Epstein-Barr virus BORF2 inhibits cellular APOBEC3B to preserve viral genome integrity

The APOBEC family of single-stranded (ss)DNA cytosine deaminases provides innate immunity against virus and transposon replication(1–4). A well-studied mechanism is APOBEC3G restriction of HIV-1, which is counteracted by a virus-encoded degradation mechanism(1–4). Accordingly, most work has focused on retroviruses with obligate ssDNA replication intermediates and it is unclear whether large double-stranded (ds)DNA viruses may be similarly susceptible to restriction.
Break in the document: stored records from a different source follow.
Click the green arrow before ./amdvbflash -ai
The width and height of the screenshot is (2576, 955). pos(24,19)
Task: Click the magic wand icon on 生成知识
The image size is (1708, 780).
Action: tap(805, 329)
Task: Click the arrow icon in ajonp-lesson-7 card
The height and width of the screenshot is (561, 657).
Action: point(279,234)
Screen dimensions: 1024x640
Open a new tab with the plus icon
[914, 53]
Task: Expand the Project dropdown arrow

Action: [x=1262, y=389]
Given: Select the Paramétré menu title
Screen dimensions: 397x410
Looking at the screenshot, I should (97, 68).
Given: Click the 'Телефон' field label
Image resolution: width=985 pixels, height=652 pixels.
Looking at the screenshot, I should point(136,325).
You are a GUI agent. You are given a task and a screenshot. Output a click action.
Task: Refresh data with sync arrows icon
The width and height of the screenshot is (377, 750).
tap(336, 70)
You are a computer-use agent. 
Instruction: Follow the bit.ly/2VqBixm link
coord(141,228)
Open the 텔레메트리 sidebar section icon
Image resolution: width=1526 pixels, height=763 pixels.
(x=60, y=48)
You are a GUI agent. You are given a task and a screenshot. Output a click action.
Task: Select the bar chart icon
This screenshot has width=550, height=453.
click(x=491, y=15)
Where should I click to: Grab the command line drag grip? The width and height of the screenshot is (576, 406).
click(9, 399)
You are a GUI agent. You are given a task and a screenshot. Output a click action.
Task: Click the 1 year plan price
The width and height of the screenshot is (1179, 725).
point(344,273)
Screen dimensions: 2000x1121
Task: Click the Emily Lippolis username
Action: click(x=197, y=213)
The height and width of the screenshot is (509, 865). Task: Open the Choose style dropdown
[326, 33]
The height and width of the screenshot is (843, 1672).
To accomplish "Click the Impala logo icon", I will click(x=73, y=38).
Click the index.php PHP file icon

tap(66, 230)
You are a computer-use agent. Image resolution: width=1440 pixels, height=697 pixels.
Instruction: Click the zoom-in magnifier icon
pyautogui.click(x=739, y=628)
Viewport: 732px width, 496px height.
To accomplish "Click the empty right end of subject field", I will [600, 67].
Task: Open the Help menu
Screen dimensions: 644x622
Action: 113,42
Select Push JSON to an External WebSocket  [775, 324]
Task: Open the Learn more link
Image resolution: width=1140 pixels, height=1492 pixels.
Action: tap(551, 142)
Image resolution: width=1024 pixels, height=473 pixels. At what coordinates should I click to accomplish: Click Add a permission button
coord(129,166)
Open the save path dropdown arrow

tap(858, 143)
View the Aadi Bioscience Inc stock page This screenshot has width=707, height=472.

Here, we show that the large dsDNA herpesvirus Epstein-Barr virus (EBV), which is the causative agent of infectious mononucleosis and multiple cancers(5), utilizes a two-pronged approach to counteract restriction by APOBEC3B. The large subunit of the EBV ribonucleotide reductase, BORF2(6,7), bound to APOBEC3B in proteomics studies and immunoprecipitation experiments. Mutagenesis mapped the interaction to the APOBEC3B catalytic domain, and biochemical studies demonstrated that BORF2 stoichiometrically inhibits APOBEC3B DNA cytosine deaminase activity. BORF2 also caused a dramatic relocalization of nuclear APOBEC3B to perinuclear bodies. Upon lytic reactivation, BORF2-null viruses were susceptible to APOBEC3B-mediated deamination as evidenced by lower viral titers, lower infectivity, and hypermutation. The Kaposi’s sarcoma herpesvirus (KSHV) homolog, ORF61, also bound APOBEC3B and mediated relocalization. These data support a model in which the genomic integrity of human γ-herpesviruses is maintained by active neutralization of the antiviral enzyme APOBEC3B.